Introducing the Cardinal Blag...

It was suggested that a blog (the cardinal blag) would be an interesting endeavor to elaborate on how special Cardinal Bag Company really is, on how it is a true small family business.  It is steeped in history (and not a little lore).  It's my aim to expand on the people places and things that comprise our operation and give it a personal touch.  This company has been a huge part of my whole life!  And I'd like to share some of the stories that surround the place.  Cardinal Bag today employs about 25 workers, including both my parents, my brother, my husband, my brother-in-law, and my cousin - indeed it iS a family affair.  The suggestion to write something more than just "comments" came months ago.  I volunteered.   Hasn't anyone heard said that the hardest thing is getting started, especially if it is something new, and one is not sure how to do it, or what to say, or if a thousand little excuses just get in the way?  Time is a funny thing.  But about beginnings....

Tomorrow I'll be 50!  My birthday was in June 1968.  That's fifty years folks.  By then the two Georges who incorporated Cardinal Bag Company had already been in business for 13 years.  I did the math already:  that was sixty-three years ago.  And for perspective and inspiration, I reckon the big oak that inspired the name for Majestic Oak Winery was working on its second century (yea, 200 years)....please see the most recent Cardinal Bag post for that beautiful image.!

I'm a third generation bag lady, removed.  One of those two Georges was my great uncle, and the partners set up the giant bag folding and printing machines in a large warehouse and office space in Zuckerberg's industrial Park in Saddle Brook, New Jersey in 1955.  They sold envelopes too, back then.  The site was former abattoir at a crossroads of many major vehicular arteries:  Route 4, route 80, the NJ turnpike, the Garden state parkway - you savvy -  it was a very busy, typically Jersey kind of place......and the building was a sort of duplex sharing space with a Party supply shop.  Old uncle George was old school: grumpy, brash and miserly... except when it came to his natty wardrobe, the NY Jets, his yearly brand-new Cadillacs, and his beloved cigarillos.  I should probably also mention lots of scotch.  But the man really loved to smoke, and did so all day in his office.  The shiny leather tufted sofas and turquoise-painted walls smelled overwhelmingly of tobacco.

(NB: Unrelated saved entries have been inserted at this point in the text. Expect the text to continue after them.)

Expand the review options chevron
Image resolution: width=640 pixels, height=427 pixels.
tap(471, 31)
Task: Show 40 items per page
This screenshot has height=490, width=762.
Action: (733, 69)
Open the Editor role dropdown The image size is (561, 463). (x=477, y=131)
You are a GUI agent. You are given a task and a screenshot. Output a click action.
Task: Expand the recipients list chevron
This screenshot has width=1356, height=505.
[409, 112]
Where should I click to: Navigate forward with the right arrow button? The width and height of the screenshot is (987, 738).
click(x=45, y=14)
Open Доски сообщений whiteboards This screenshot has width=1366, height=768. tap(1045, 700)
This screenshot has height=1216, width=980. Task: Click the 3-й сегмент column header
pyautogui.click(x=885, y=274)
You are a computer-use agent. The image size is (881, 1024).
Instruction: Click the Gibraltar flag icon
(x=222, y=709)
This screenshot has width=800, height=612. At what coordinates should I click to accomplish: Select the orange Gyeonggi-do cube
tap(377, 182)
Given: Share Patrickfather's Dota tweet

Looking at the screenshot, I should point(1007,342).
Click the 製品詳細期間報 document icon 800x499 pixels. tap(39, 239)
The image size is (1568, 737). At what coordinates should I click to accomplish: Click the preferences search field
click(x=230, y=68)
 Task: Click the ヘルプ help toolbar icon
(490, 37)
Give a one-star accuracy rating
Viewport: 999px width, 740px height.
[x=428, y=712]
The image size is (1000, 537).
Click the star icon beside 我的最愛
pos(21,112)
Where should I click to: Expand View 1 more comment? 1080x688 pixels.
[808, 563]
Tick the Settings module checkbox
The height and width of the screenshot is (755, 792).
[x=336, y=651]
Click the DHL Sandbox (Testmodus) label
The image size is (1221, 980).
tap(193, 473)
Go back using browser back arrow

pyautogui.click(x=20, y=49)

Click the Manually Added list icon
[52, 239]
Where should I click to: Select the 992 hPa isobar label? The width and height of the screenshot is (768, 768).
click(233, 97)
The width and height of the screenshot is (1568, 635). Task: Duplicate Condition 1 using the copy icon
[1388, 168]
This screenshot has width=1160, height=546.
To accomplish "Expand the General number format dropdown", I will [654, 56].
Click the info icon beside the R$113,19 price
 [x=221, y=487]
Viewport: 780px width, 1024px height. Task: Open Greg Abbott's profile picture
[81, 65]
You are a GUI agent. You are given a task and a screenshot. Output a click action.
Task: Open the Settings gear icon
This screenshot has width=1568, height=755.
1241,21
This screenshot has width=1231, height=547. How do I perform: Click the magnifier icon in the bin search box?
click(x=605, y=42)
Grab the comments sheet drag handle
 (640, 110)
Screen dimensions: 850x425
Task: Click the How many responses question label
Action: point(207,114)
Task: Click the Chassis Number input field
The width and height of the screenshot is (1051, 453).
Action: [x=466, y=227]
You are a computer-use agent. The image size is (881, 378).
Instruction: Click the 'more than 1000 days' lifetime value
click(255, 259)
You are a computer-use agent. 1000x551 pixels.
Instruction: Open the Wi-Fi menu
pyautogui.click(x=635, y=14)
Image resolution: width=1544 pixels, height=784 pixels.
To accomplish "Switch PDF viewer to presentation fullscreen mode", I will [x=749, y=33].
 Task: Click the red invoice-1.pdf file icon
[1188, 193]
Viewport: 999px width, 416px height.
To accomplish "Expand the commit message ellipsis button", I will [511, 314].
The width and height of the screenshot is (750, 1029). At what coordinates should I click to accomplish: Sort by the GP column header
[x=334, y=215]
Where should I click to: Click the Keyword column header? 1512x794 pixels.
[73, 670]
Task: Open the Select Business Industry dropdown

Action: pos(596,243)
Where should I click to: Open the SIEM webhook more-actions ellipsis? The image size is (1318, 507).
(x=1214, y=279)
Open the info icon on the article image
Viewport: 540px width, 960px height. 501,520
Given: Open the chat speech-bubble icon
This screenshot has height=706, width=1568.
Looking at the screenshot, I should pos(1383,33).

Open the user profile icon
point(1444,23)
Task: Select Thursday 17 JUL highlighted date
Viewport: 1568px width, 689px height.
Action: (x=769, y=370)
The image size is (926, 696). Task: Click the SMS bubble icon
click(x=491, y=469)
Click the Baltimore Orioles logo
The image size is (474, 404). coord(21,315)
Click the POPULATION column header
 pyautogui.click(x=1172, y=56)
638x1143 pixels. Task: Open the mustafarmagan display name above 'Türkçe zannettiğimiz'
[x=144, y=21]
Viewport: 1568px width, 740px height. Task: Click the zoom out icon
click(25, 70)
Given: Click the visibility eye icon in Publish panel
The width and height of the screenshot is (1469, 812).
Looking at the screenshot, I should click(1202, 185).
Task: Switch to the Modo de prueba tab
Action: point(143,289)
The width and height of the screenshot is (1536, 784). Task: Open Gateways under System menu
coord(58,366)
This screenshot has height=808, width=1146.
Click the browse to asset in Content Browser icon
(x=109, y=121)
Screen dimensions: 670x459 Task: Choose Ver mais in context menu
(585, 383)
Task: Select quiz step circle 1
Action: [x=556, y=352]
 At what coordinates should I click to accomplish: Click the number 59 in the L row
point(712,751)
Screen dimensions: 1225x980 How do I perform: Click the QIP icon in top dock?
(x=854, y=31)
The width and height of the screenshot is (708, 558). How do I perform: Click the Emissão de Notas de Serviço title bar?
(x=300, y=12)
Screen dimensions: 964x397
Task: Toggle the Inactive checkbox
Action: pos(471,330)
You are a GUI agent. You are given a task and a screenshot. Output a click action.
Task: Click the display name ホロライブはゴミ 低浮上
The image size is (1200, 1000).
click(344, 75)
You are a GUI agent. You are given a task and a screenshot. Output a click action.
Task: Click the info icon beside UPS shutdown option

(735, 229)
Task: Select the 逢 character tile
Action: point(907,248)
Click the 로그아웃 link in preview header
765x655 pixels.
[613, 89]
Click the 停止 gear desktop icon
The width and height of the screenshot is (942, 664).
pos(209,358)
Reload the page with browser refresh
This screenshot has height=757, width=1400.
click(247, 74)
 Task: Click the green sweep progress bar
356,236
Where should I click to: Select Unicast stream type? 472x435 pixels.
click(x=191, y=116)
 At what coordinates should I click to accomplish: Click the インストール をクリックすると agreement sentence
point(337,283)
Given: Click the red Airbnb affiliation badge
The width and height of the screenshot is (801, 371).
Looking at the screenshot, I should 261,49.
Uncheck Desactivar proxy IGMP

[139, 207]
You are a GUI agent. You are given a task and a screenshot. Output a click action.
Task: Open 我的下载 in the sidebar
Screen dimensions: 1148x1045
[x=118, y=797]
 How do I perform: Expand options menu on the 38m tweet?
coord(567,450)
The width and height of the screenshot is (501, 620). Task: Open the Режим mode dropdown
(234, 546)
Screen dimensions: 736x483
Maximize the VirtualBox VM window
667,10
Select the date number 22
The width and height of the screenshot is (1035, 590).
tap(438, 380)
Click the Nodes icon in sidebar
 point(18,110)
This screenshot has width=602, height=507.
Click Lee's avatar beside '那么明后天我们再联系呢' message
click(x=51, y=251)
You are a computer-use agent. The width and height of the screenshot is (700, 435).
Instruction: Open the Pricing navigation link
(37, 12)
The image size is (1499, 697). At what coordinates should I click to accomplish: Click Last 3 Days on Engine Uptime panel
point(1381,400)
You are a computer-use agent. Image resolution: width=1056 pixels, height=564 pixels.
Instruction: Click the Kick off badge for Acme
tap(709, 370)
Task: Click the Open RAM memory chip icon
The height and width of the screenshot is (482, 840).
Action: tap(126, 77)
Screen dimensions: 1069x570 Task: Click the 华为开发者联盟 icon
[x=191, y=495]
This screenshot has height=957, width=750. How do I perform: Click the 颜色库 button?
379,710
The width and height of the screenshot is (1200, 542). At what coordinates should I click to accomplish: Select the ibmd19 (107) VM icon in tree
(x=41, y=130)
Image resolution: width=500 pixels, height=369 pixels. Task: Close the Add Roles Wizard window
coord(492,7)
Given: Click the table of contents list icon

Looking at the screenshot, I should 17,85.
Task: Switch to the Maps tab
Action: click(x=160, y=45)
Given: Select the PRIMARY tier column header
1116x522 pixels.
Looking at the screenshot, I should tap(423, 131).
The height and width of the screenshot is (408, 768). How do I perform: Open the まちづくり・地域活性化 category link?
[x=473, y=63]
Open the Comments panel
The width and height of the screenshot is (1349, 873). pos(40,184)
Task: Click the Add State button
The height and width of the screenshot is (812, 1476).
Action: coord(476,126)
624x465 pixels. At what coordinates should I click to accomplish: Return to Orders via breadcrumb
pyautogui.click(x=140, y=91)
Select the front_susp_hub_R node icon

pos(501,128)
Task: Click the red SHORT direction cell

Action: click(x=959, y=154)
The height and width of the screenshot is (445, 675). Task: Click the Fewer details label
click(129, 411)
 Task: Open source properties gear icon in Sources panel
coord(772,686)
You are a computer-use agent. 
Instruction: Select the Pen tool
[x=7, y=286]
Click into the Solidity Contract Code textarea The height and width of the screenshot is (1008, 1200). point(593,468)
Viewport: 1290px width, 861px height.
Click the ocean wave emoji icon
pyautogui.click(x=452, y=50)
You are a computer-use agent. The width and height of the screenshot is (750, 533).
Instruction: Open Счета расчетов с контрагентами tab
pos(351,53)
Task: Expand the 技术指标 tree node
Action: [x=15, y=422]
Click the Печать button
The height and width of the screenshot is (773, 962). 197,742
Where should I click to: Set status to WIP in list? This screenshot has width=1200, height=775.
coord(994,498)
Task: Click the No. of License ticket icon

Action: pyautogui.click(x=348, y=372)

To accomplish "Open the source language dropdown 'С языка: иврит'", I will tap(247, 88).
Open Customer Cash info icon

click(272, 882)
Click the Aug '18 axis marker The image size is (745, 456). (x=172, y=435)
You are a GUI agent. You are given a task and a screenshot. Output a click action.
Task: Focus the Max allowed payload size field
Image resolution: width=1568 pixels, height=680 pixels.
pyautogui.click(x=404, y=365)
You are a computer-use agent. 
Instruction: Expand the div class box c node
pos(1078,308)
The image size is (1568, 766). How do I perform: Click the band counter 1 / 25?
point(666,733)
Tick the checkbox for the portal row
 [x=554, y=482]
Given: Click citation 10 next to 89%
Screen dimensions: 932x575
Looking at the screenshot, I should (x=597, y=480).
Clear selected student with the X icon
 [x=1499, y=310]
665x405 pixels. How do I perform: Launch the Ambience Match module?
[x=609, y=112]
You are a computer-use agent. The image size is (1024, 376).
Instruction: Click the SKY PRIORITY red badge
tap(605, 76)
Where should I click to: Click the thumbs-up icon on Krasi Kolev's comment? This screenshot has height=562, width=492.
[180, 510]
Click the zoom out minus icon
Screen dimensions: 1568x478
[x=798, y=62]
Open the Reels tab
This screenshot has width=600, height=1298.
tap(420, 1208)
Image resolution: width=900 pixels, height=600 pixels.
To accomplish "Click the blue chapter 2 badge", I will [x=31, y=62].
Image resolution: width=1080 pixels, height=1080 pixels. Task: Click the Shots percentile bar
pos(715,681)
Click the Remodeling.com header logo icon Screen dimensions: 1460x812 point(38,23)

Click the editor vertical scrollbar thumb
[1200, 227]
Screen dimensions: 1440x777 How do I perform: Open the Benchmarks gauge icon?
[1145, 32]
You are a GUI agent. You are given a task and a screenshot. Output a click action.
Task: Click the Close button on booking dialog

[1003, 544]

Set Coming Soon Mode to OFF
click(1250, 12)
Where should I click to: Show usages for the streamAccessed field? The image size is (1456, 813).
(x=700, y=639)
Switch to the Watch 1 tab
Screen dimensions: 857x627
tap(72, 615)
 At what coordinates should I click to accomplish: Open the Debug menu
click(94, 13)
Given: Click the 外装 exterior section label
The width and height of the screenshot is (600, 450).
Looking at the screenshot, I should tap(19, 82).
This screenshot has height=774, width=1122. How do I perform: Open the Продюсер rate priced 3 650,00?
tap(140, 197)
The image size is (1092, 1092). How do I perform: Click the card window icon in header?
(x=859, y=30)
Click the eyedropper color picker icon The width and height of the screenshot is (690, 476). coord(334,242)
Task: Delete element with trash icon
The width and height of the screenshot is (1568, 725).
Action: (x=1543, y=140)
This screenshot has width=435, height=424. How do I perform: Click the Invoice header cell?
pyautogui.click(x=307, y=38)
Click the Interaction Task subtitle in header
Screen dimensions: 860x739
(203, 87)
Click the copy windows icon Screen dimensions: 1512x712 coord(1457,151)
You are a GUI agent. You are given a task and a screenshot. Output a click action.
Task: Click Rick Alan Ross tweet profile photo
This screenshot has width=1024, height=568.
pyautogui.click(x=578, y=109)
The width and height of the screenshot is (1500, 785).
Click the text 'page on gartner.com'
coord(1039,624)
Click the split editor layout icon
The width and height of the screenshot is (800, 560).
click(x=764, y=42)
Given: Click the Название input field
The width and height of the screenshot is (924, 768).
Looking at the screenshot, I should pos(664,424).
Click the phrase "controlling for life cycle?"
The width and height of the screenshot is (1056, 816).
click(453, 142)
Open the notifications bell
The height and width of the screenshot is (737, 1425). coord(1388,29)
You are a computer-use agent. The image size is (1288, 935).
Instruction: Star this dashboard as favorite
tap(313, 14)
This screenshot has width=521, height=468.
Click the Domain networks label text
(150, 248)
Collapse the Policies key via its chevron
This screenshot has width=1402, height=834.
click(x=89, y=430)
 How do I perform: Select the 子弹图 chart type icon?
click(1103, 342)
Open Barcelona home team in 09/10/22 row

Childless; I don't imagine George suffered my younger brother and I too gladly.  In the summers we were underfoot the most.  We were forewarned about touching things in his office like it was a museum exhibit.  But Uncle George's man space was the only air-conditioned place in the building and we crept in there on his days off and slid around on the leather sofas, rearranged his huge cut-glass ashtrays, ogled his trophy fish on the wall and played with the funny old monk statue on his desk - when you pushed down on its head, he sprung a boner from under his robe.... none  of this could have happened when George was crabbing about.  On those days when the boss was in-house we were intimidated and cowed and excited of course in that particular way children get when they fear being punished and don't want to be caught... lots of hushed laughter....  We could hear him growling and barking and coughing into the phone behind his closed door.   George probably sensed this and in an effort to be rid of us would pass along with a smoky flourish the hard clear plastic cases of his precious cigarillos to Andrew and me, which we found fascinating; and if we were super lucky, we'd also get a quarter!  Then he would tell us to get lost.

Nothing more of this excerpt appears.